In that case I have a theory as to what’s happening here.
macOS has the concept of ‘protected’ executables. This includes apps downloaded from the App Store, programs signed with the hardened runtime enabled, and stuff that’s built in to the system. In general, the dynamic linker does not honour DYLD_INSERT_LIBRARIES for protected executables [1].
This explains why things aren’t failing in the SIP-enabled case: The dynamic linker is simply ignoring your DYLD_INSERT_LIBRARIES setting. However, if you disable SIP then that protection goes away.

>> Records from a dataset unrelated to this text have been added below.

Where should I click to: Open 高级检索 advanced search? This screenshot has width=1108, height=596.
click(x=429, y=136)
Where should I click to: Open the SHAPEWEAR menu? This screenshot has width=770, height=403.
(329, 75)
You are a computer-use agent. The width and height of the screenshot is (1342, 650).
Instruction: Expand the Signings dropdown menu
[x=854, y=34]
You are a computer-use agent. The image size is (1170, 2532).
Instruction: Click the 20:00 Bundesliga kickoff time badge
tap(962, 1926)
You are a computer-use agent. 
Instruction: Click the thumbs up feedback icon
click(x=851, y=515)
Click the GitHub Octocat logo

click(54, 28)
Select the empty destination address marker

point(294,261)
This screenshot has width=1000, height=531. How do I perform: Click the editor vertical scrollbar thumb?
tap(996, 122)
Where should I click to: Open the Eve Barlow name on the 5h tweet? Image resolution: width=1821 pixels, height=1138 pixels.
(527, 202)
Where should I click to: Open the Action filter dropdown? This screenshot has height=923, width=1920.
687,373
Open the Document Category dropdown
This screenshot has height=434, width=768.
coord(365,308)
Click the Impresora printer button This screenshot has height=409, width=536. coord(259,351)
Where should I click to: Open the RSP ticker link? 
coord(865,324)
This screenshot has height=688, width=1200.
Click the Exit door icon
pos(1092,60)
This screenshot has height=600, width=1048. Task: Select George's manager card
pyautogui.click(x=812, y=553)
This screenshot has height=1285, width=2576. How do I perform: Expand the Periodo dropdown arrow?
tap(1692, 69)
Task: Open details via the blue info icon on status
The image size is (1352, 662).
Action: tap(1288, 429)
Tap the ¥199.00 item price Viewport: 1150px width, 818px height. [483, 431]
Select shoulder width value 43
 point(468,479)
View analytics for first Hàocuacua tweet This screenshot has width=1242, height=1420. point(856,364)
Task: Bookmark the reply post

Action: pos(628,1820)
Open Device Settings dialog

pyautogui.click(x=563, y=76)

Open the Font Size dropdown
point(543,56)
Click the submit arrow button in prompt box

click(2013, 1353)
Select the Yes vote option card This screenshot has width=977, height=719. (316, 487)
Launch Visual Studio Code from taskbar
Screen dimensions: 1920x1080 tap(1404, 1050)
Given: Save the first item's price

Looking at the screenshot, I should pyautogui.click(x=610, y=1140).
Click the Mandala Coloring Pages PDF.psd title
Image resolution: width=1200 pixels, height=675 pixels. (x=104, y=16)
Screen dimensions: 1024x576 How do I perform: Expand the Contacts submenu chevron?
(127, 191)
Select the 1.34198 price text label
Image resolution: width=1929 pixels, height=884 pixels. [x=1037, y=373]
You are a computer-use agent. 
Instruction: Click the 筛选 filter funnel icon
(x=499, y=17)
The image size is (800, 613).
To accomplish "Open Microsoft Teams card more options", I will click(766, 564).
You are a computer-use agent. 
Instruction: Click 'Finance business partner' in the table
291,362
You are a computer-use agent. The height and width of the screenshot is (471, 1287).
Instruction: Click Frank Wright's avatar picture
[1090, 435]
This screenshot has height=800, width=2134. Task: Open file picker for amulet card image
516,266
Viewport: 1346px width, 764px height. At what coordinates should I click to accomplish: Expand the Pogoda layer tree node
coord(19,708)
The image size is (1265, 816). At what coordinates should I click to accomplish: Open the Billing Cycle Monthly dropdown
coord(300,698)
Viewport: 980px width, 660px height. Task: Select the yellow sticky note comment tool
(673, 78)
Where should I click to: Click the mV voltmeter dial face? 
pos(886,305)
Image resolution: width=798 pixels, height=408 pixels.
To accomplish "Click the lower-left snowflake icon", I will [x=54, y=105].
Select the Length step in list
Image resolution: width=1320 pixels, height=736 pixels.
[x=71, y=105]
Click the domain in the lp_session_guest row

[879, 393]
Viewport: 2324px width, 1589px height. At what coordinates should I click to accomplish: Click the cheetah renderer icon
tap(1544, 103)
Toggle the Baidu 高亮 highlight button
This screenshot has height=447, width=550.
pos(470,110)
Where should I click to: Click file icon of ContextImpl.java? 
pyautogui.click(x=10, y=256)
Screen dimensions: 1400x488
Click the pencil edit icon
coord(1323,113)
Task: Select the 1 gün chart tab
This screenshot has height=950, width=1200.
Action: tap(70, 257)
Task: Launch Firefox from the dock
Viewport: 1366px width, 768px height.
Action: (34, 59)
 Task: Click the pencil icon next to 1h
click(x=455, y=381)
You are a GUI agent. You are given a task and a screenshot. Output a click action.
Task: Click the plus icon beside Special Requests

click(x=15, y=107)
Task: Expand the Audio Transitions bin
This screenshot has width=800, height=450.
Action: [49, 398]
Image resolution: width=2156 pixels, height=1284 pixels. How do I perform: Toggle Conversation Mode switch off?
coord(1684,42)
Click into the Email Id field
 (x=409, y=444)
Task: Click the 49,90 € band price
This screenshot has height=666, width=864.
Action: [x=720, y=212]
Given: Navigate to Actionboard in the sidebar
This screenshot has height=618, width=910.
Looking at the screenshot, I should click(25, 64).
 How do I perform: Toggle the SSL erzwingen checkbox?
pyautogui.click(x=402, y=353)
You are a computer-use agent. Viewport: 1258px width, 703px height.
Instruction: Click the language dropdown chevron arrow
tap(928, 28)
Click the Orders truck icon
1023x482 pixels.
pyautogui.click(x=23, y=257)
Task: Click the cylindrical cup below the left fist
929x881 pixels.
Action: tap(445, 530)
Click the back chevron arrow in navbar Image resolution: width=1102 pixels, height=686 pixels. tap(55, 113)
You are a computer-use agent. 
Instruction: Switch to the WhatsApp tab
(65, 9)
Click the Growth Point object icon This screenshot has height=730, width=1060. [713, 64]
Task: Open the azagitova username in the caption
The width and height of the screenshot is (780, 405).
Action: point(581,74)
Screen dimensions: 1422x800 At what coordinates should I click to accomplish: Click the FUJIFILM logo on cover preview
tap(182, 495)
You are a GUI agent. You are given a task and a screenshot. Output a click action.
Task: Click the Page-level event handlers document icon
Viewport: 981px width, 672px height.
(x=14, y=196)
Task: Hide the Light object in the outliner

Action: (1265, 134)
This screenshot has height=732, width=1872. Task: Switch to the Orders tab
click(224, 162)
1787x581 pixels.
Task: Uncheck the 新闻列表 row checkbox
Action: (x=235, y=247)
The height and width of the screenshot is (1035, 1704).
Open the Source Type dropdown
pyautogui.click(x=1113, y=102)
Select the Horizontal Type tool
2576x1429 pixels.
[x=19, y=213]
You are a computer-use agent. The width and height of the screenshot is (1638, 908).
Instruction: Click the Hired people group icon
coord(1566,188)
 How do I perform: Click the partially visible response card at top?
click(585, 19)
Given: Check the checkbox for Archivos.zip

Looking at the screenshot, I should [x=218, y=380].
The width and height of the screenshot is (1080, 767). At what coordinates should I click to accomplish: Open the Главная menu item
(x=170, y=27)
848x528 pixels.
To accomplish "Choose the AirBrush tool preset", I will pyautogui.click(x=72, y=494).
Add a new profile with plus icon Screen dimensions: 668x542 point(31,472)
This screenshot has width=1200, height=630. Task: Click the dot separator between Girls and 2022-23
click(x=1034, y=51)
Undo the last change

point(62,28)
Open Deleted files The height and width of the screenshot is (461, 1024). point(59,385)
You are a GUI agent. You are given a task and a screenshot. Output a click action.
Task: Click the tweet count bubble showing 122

As to why things fail in the SIP-disabled case, I suspect that’s related to arm64e. Most built-in system components [2] use the arm64e architecture. This enables pointer authentication. If you tell an arm64e executable to load an arm64 library, it’ll fail [3]. And that’s exactly what you’re doing here.
You might be able to work around this by building your library as arm64e.
WARNING Do not ship code this way. The reason why arm64e is not enabled by default is that it doesn’t yet have a stable ABI. This isn’t a problem for built-in stuff because it’s revlocked to the system. However, if you ship an arm64e binary independently, it’s likely to break as we evolve the ABI.
Then again, you shouldn’t be shipping stuff that requires SIP, or stuff that tries to insert libraries into system executables. But you probably know that already (-:
Share and Enjoy
—
Quinn “The Eskimo!” @ Developer Technical Support @ Apple
let myEmail = "eskimo" + "1" + "@" + "apple.com"
[1] In some cases it’s possible to opt out of this protection. For example, in the hardened runtime case, there’s the com.apple.security.cs.allow-dyld-environment-variables exception entitlement.
[2] But not all. Some subsystems need to load third-party code and those are specifically built arm64.
[3] Note that the reverse is not true in general. We have set things up so that an arm64 executable can use arm64e libraries.